The following 3 weight scenarios are available for `weights_combo`:   

- `equal`: equal contribution of arms
- `proportional`: weighted by observed sample size
- `proportional_marginal`: marginal weights across interaction strata

If no interaction term is included in the model, the choices `proportional` and `proportional_marginal` lead to the same weights (by observed sample size), reducing to 2 options only.  
While, if an interaction, for example a term like `TRT01A * REGION` is included, `proportional` and `proportional_marginal` are slightly different, with `proportional` according to the proportions observed in the interaction strata.  

# Collapsing Treatment Arms
The option `method_combo = "collapse"` is available as alternative approach, mainly as a quick verification method, and for consistency reason with another internal system.  
In this scenario, the ANCOVA model is re-fitted on pooled arms and as such changes the estimand.  
While it is available as an option, our recommendation is to use the `contrasts` approach, and only utilize `method_combo = "collapse"` when explicitly specified in the SAP.  

# Summary

- The `method_combo = "contrasts"` approach is aligned with `emmeans` theory
- Combined LS means and differences are implemented as linear contrasts
- Full covariance propagation is preserved
- Interaction models require explicit decisions on within- and across-stratum weighting

See also [junco::a_summarize_ancova_j()].

# Statistical Appendix: emmeans-based Estimation

## Notation

Let:

- \( \hat{\mu}_k \) denote the LS mean for treatment arm \( k \)
- \( \mathbf{\hat{\mu}} = (\hat{\mu}_1, \ldots, \hat{\mu}_K)^T \)
- \( \mathbf{V} = \mathrm{Var}(\mathbf{\hat{\mu}}) \)

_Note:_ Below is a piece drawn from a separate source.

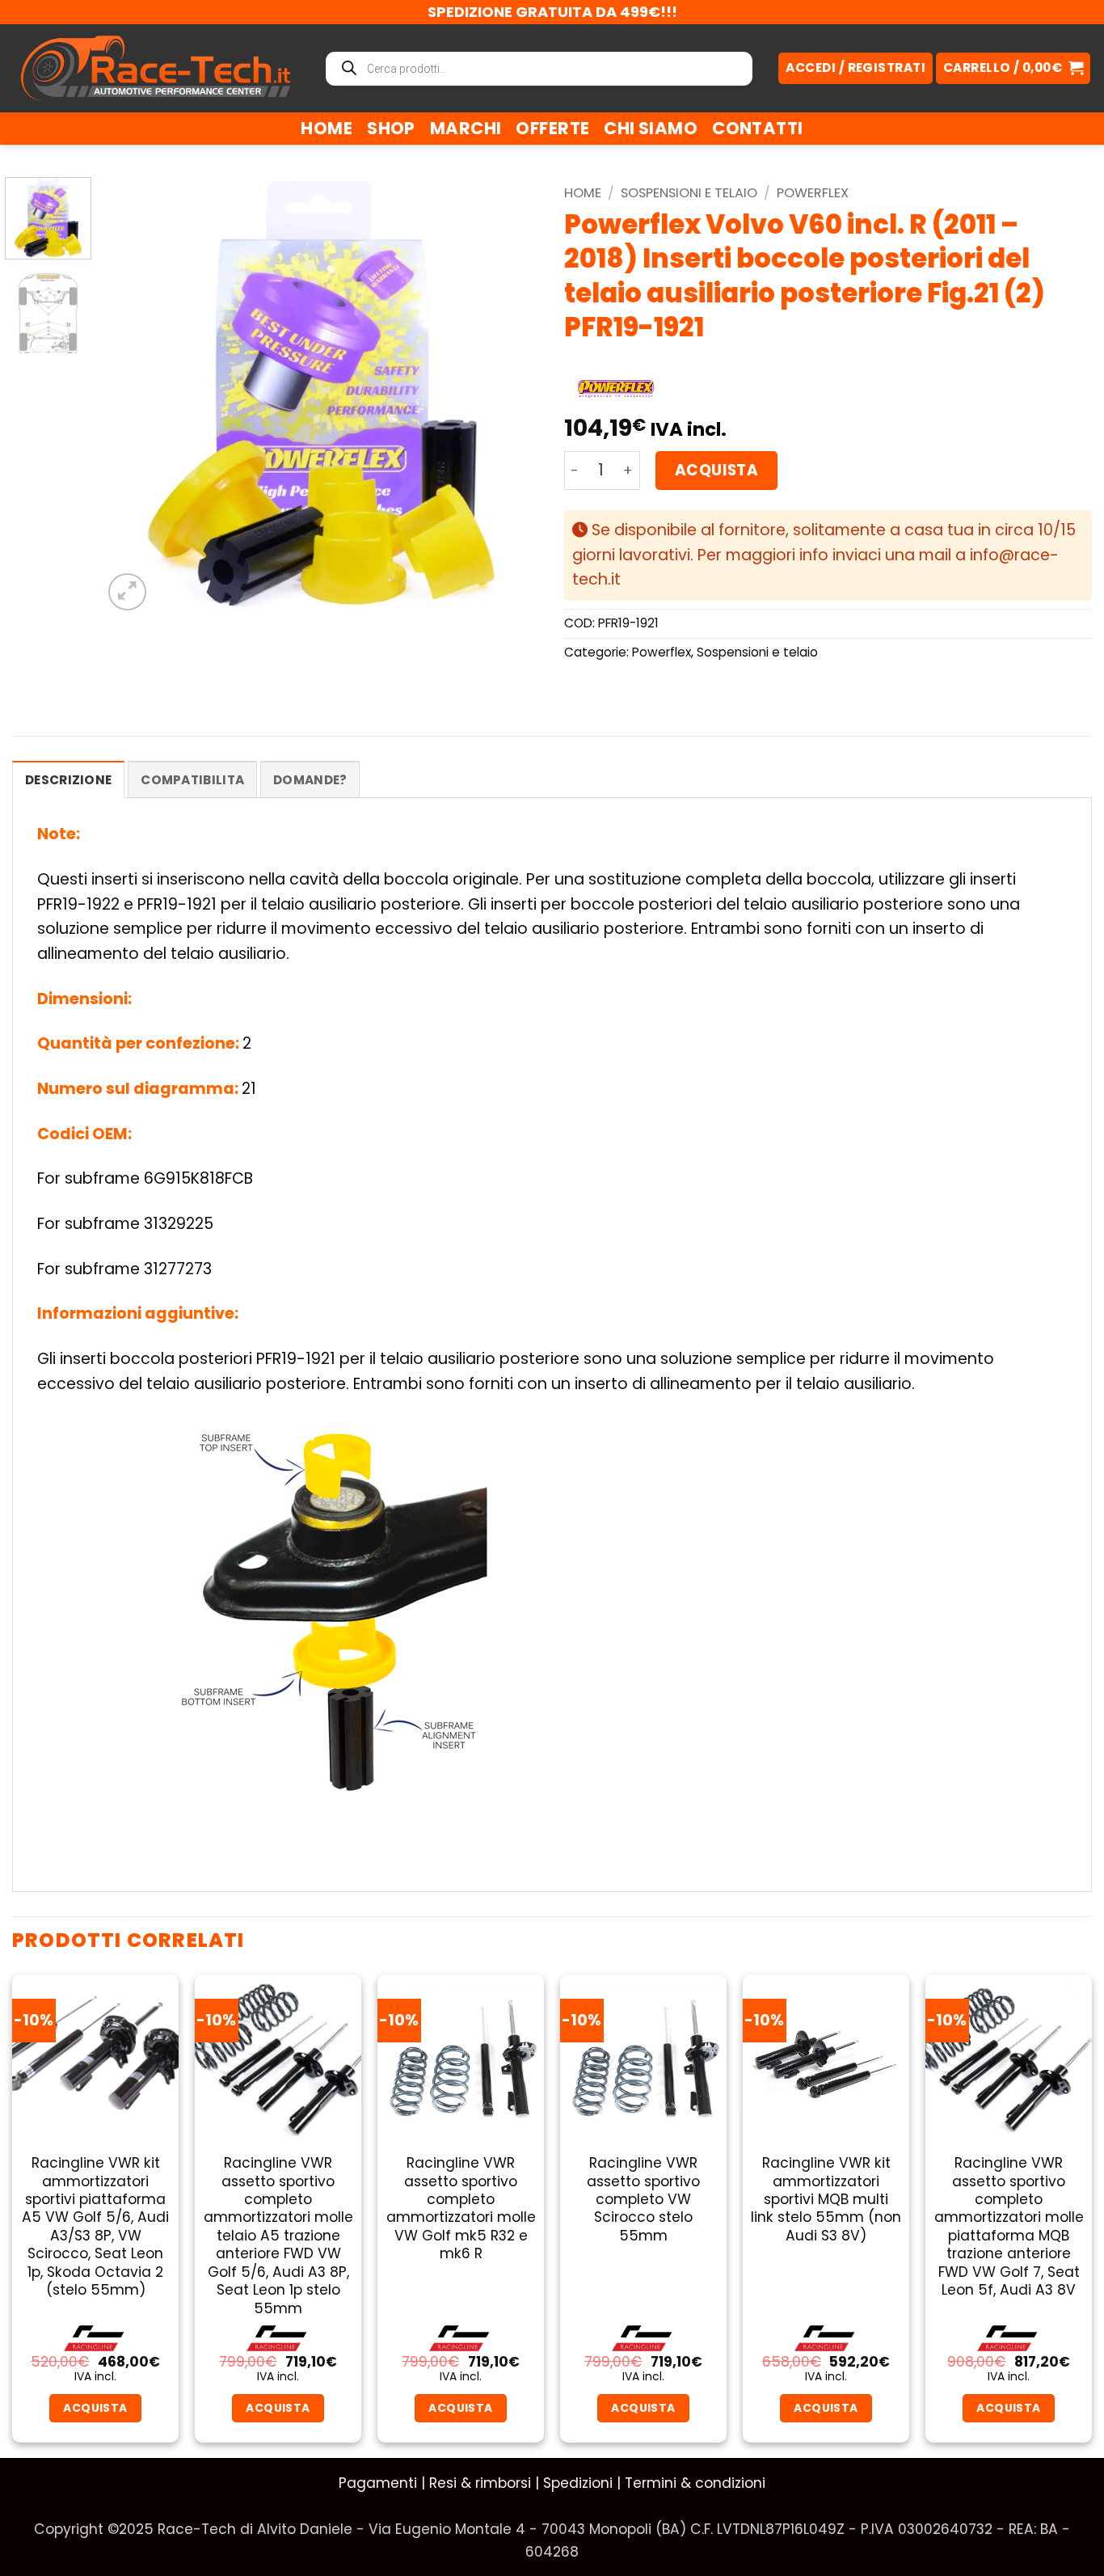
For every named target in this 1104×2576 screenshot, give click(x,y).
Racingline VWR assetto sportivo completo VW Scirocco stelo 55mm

All quantities are obtained from the fitted ANCOVA model.

---

## A. Combined LS Means

A combined treatment LS mean for a set of arms \( C \) is defined as:

\[
\hat{\mu}_{C} = \sum_{k \in C} w_k \, \hat{\mu}_k ,
\qquad \sum_{k \in C} w_k = 1
\]

where \( w_k \) are user-specified weights (e.g. equal or proportional).

### Variance

The variance of the combined LS mean is:

\[
\mathrm{Var}(\hat{\mu}_{C}) = \mathbf{w}^T \, \mathbf{V} \, \mathbf{w}
\]

This corresponds exactly to a linear contrast implemented via
`emmeans::contrast()`.

---

## B. Contrasts Between Treatment Groups

### Simple Treatment Differences

The estimated difference between two individual treatment arms \( k \) and \( r \)
(e.g. Active vs Placebo) is defined as the contrast:

\[
\hat{\delta}_{k,r} = \hat{\mu}_k - \hat{\mu}_r
\]

with variance:

\[
\mathrm{Var}(\hat{\delta}_{k,r}) = \mathrm{Var}(\hat{\mu}_k)
+ \mathrm{Var}(\hat{\mu}_r)
- 2 \, \mathrm{Cov}(\hat{\mu}_k, \hat{\mu}_r)
\]

This covariance term is automatically accounted for when contrasts are derived
from the joint covariance matrix \( \mathbf{V} \).

---

### Differences Involving Combined Arms

For a combined treatment \( C \) compared to reference arm \( r \):

\[
\hat{\delta}_{C,r} = \hat{\mu}_{C} - \hat{\mu}_r
\]

This can be written as a single linear contrast with weight vector:

\[
\mathbf{w}_{C,r} = (w_1, \ldots, w_K, -1)
\]

and variance:

\[
\mathrm{Var}(\hat{\delta}_{C,r}) = \mathbf{w}_{C,r}^T \, \mathbf{V} \, \mathbf{w}_{C,r}
\]

This ensures internally consistent standard errors, confidence intervals, and
p-values for combined treatment comparisons.

---

## C. Contrasts in Interaction Models

When the ANCOVA model includes interaction terms (e.g. `TRT01A * REGION`),
LS means are estimated **within each interaction stratum**.

In this setting:

- Treatment-specific LS means \( \hat{\mu}_{k,s} \) are defined per stratum \( s \)
- Combined means are first formed *within stratum*
- Pooling across strata is then applied via user-defined weights

Formally, the combined LS mean marginal over strata is:

\[
\hat{\mu}_{C} = \sum_{s} \pi_s \,
\Big( \sum_{k \in C} w_{k|s} \, \hat{\mu}_{k,s} \Big)
\]

where:

- \( w_{k|s} \) are within-stratum treatment weights
- \( \pi_s \) are stratum-level weights

The distinction between `weights_combo = "proportional"` and
`"proportional_marginal"` determines whether \( w_{k|s} \) or \( \pi_s \)
reflect observed sample sizes within or across strata.

This two-stage weighting clarifies how estimands change in the presence of
interactions and avoids implicit, undocumented averaging.